Like Linda’s and Mom’s unconstrained tushes, phrases seemed to feel entitled to take up as much room as they could. Robert watched his father unloading tea and coffee and a bottle of whiskey from a brown-paper bag. The bottle had already been drunk from.

‘Look at these filthy curtains,’ said his father, seeing Robert calculating the proportion of the bottle that was already empty. ‘The reason why the rest of New York is breathing lovely clean air is that we’ve got these special pollution filters in our room sucking all the dirt out of the atmosphere. Sally said that the decoration in this place “grows on you” – that’s exactly what I’m worried about. Try not to touch any of the surfaces.’

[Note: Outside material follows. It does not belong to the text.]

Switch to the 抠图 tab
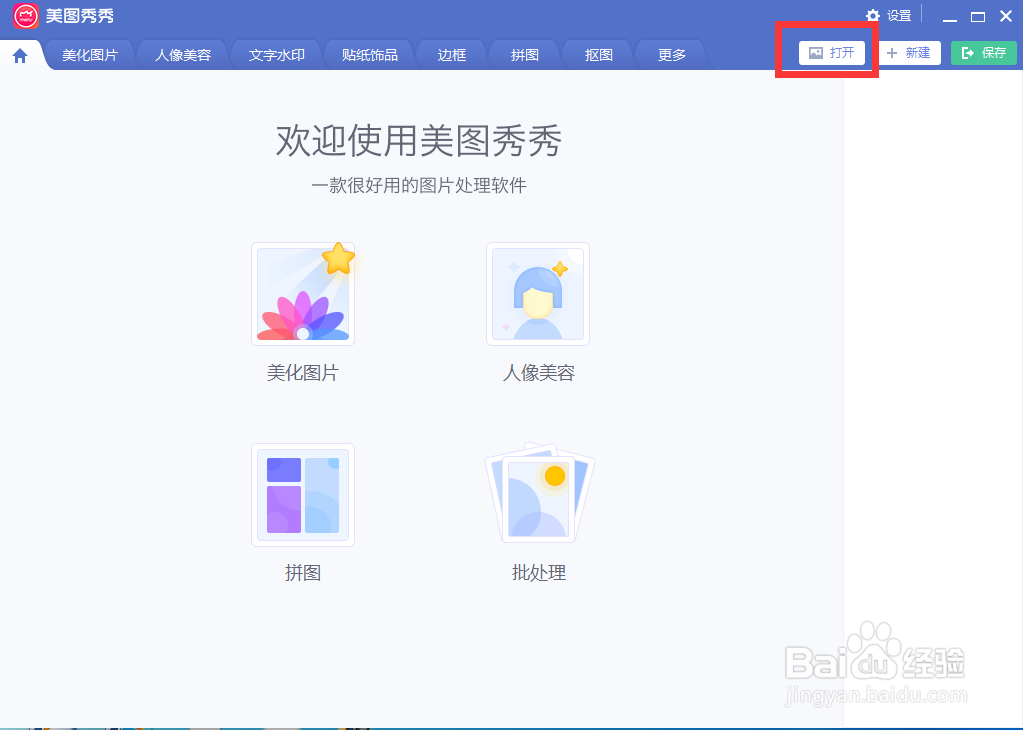Image resolution: width=1023 pixels, height=730 pixels. pyautogui.click(x=597, y=55)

Robert, who had been excited to be staying in any hotel at all, started to look sceptically at his surroundings. A Chinese carpet in mouse’s-underbelly pink, with a medal-lioned pictogram at the centre, gave way to the greasy French provincial upholstery of the sofa and armchair. Above the sofa, against the buttercup walls, an Indian tapestry of women dancing rigidly by a well, with some cows in the foreground, stood opposite a big painting of two ballerinas, one in a lemon-yellow and the other in a rose-pink tutu. The bath was as cratered as the moon. The chrome had greyed on the taps and the enamel was stained. If you didn’t really need a bath before getting in it, you certainly would afterwards. The view from his parents’ room, where Thomas was bouncing up and down on the bed shouting, ‘Look at me! I’m an astronaut!’, gave onto a rusty air-conditioning system that throbbed a few feet beneath the ill-fitting window. From the drawing room, where he was going to sleep on the sofa bed with Thomas (or, knowing Thomas, where his father was going to sleep after Thomas had taken over his mother’s bed), there was a perfect view of the sheet rock that covered the neighbouring skyscraper.

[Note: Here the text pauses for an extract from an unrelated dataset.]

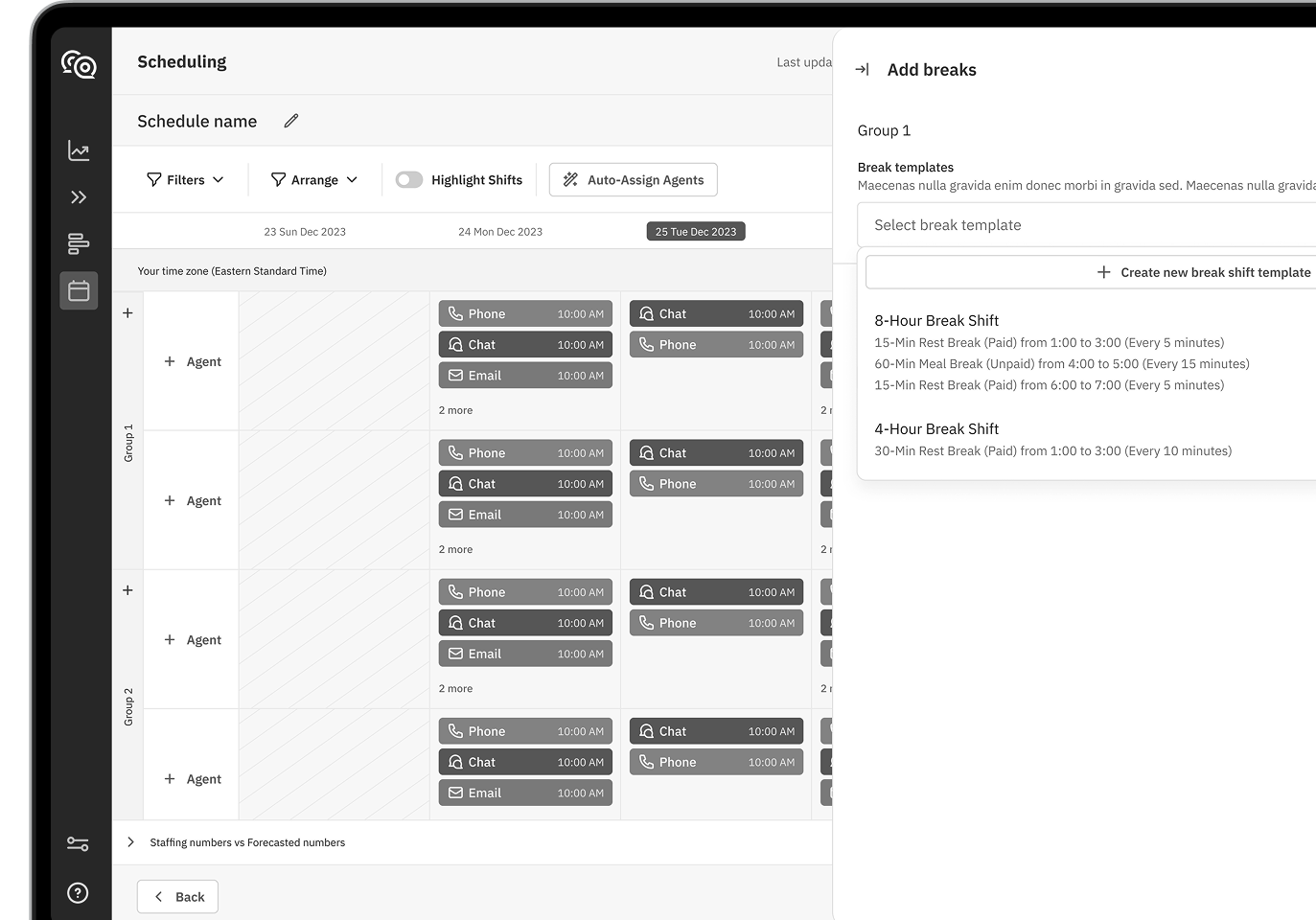Image resolution: width=1316 pixels, height=920 pixels.
Task: Click the Auto-Assign Agents button
Action: 633,180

‘It’s like living in a quarry,’ said his father, splashing a couple of inches of whiskey into a glass. He strode over to the window and pulled down the grey plastic blind. The pole holding the blind crashed down onto the drawing room’s air-conditioning unit with a hollow clang.

‘Bloody hell,’ he said.

Robert’s mother burst out laughing. ‘It’s only for a few nights,’ she said. ‘Let’s go out to dinner. Thomas isn’t going to get back to sleep for ages. He had three hours on the plane. What about you, darling?’ she asked Robert.

‘I want to motor on. Can I have a Coca-Cola?’

‘No,’ said his mother, ‘you’re quite excited enough already.’

‘Apple and cinnamon flavour,’ muttered Robert’s father, as he continued to unpack the shopping. ‘I couldn’t find any oats that taste of oats or apples that taste of apples, only oats that taste of apples. And cinnamon, of course, to blend with the toothpaste. A less sober man might end up brushing his teeth with oats, or having a bowl of toothpaste for breakfast – without noticing. It’s enough to drive you mad. If there aren’t any additives they boast about that too. I saw a packet of camomile tea that said “Caffeine Free”. Why would camomile have any caffeine in it?’ He took out the last package.